The analysis of the algorithm at hand is a bit vague, but incorrect for multiple possible interpretations.

Note that the proposed calculation actually describes the best-case scenario, i.e. that the input values are distributed evenly into individual buckets. This appears very unlikely.

Now, let's look at worst-case complexity of your algorithm: For a sufficiently quickly growing input sequence (I think $1^1, 2^2, 3^3, ... , n^n$ should do) you'll have at each recursion step a single element in the last bucket and all remaining elements in the first bucket. So in this case, your algorithm degrades into selection sort and its $O(n^2)$ complexity.

If you want to claim average-case complexity, the analysis needs to be more careful.

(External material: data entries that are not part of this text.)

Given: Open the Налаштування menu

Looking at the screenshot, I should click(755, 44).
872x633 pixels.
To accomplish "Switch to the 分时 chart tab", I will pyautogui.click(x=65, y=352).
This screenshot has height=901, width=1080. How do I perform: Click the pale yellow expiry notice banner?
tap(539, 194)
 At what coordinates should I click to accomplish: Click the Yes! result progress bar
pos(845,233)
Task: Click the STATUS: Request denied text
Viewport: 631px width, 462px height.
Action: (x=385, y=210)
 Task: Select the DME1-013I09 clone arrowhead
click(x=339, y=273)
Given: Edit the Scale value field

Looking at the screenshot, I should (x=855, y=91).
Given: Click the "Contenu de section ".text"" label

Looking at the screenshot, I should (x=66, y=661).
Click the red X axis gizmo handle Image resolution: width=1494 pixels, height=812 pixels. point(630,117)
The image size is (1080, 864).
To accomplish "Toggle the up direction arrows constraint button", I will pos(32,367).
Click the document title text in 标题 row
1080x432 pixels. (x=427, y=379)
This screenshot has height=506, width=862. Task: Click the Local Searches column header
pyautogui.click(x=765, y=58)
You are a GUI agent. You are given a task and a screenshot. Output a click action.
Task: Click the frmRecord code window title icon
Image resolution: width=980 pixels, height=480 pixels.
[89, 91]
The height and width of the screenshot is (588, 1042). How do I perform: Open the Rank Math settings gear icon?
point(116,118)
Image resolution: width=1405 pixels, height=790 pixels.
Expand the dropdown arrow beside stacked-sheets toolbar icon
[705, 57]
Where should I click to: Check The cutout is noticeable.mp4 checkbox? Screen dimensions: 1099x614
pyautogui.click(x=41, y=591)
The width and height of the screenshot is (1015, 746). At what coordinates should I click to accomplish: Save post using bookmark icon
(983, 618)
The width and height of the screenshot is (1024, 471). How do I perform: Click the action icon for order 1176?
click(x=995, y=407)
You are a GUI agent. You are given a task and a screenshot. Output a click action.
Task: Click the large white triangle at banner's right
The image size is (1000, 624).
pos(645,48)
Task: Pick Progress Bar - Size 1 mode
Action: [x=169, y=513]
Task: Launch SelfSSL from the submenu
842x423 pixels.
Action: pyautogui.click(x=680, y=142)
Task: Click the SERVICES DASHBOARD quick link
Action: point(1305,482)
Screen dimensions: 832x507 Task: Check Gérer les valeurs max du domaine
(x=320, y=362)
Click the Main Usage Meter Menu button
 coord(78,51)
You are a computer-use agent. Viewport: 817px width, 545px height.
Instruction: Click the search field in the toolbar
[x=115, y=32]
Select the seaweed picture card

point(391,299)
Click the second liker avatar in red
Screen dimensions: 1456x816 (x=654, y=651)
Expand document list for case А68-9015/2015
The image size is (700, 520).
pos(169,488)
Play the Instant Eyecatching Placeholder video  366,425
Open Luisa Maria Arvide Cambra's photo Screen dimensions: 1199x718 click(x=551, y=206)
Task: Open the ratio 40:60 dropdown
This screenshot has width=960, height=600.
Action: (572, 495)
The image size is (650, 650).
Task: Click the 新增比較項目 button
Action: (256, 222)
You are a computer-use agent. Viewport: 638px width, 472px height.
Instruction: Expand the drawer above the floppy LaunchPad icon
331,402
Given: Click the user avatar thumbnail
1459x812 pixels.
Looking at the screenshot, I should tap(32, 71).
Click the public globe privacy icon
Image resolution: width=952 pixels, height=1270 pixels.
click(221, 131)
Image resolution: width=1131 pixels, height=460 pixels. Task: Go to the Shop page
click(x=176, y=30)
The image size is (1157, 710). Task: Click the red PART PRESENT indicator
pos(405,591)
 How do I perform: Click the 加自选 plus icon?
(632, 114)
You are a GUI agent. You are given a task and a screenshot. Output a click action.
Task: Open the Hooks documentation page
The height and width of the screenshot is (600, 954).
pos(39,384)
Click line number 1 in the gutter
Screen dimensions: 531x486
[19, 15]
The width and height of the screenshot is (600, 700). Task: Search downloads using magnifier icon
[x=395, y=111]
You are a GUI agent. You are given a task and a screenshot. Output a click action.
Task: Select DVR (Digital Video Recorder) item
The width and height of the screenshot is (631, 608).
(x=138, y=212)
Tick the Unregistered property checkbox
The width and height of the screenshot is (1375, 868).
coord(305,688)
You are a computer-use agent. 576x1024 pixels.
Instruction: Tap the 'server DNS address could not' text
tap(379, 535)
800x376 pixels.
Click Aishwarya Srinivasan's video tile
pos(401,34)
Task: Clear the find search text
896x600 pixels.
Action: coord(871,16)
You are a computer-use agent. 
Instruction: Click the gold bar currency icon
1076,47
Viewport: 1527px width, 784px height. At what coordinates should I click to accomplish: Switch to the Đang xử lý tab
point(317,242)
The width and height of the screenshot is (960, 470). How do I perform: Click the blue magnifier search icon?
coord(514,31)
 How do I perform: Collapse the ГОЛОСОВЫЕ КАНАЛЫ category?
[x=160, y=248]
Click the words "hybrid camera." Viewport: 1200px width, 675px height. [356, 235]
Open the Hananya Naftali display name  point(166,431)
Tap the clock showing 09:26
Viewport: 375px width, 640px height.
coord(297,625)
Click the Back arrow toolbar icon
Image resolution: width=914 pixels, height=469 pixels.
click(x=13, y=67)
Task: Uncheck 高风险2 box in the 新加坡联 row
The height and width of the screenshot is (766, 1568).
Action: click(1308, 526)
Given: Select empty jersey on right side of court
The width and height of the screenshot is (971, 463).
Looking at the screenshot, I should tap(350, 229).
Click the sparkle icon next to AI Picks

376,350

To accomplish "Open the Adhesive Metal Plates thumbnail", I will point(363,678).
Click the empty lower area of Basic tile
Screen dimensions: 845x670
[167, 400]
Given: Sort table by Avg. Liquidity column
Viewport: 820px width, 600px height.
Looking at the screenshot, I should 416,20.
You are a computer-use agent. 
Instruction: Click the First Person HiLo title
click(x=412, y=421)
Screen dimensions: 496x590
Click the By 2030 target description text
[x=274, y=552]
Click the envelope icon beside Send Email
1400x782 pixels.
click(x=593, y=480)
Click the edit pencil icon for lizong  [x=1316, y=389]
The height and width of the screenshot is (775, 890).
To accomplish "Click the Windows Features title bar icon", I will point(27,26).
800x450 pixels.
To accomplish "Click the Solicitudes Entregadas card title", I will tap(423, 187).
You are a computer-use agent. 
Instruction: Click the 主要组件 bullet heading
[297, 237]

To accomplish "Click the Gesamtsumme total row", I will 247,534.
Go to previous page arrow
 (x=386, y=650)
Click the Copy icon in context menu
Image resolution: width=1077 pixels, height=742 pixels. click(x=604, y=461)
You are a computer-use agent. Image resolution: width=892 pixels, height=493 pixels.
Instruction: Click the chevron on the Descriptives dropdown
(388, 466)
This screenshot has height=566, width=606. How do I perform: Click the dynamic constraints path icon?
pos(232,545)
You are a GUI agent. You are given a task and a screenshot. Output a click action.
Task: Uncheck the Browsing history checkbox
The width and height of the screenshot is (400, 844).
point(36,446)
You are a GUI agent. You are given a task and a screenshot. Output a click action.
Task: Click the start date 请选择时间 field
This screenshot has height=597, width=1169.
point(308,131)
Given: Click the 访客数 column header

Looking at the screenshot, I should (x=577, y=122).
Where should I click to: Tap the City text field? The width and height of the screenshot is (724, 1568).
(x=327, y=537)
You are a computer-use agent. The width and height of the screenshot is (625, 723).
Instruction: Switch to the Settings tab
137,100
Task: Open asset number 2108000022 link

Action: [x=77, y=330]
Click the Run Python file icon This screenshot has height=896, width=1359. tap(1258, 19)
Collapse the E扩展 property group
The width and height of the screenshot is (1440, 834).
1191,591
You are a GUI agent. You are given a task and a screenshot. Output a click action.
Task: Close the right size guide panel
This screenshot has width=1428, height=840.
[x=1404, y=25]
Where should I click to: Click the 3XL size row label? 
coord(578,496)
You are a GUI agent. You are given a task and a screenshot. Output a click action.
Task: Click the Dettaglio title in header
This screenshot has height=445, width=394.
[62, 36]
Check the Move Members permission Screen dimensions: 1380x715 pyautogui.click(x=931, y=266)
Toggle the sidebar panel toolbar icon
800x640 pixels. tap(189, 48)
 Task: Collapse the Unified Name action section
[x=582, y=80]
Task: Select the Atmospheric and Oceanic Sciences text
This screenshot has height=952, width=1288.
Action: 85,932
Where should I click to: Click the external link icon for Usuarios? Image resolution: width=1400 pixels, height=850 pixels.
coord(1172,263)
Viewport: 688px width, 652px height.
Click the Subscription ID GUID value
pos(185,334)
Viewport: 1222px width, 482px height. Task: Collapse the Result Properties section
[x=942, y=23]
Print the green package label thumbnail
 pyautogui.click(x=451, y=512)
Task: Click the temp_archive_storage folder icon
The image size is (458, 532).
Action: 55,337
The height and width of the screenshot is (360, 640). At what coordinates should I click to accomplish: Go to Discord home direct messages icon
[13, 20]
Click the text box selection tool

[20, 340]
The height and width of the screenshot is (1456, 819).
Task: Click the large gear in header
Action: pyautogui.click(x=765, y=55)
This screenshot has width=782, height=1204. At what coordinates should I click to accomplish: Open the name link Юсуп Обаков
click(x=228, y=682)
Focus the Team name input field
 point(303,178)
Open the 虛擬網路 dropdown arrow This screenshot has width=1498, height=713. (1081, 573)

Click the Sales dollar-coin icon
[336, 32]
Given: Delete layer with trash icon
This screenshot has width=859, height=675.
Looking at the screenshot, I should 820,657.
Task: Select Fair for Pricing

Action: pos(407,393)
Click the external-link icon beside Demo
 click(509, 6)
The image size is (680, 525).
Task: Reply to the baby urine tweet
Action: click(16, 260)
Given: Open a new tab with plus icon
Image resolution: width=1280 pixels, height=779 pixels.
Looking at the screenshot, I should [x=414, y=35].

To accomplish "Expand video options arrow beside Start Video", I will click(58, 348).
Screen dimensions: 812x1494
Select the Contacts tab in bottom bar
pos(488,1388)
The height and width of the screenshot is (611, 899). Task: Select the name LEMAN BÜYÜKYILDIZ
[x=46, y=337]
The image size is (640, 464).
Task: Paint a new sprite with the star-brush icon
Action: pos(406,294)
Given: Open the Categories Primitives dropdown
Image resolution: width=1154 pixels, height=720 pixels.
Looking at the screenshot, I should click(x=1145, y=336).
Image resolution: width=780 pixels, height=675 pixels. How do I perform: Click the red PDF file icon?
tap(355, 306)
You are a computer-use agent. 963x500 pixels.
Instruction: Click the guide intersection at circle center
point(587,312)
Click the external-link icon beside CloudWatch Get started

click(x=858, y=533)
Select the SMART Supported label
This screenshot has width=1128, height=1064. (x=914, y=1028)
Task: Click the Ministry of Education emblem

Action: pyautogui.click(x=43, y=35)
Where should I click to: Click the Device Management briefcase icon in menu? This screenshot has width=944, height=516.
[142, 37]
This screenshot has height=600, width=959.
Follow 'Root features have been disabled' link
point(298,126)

In particular, you need specify the distribution of input sequences you average over - since your algorithm is sensitive to the particular values (and not the order they are in), there is no single "natural" distribution to consider and different choices of such distribution are likely to yield different average complexities.

For example I'd expect i.i.d. draws from a Pareto distribution with small shape to produce a lot of quickly growing sequences making the average case close to the worst case outlined above. Draws from a uniform distribution OTOH are likely to have average complexity close to the best-case scenario.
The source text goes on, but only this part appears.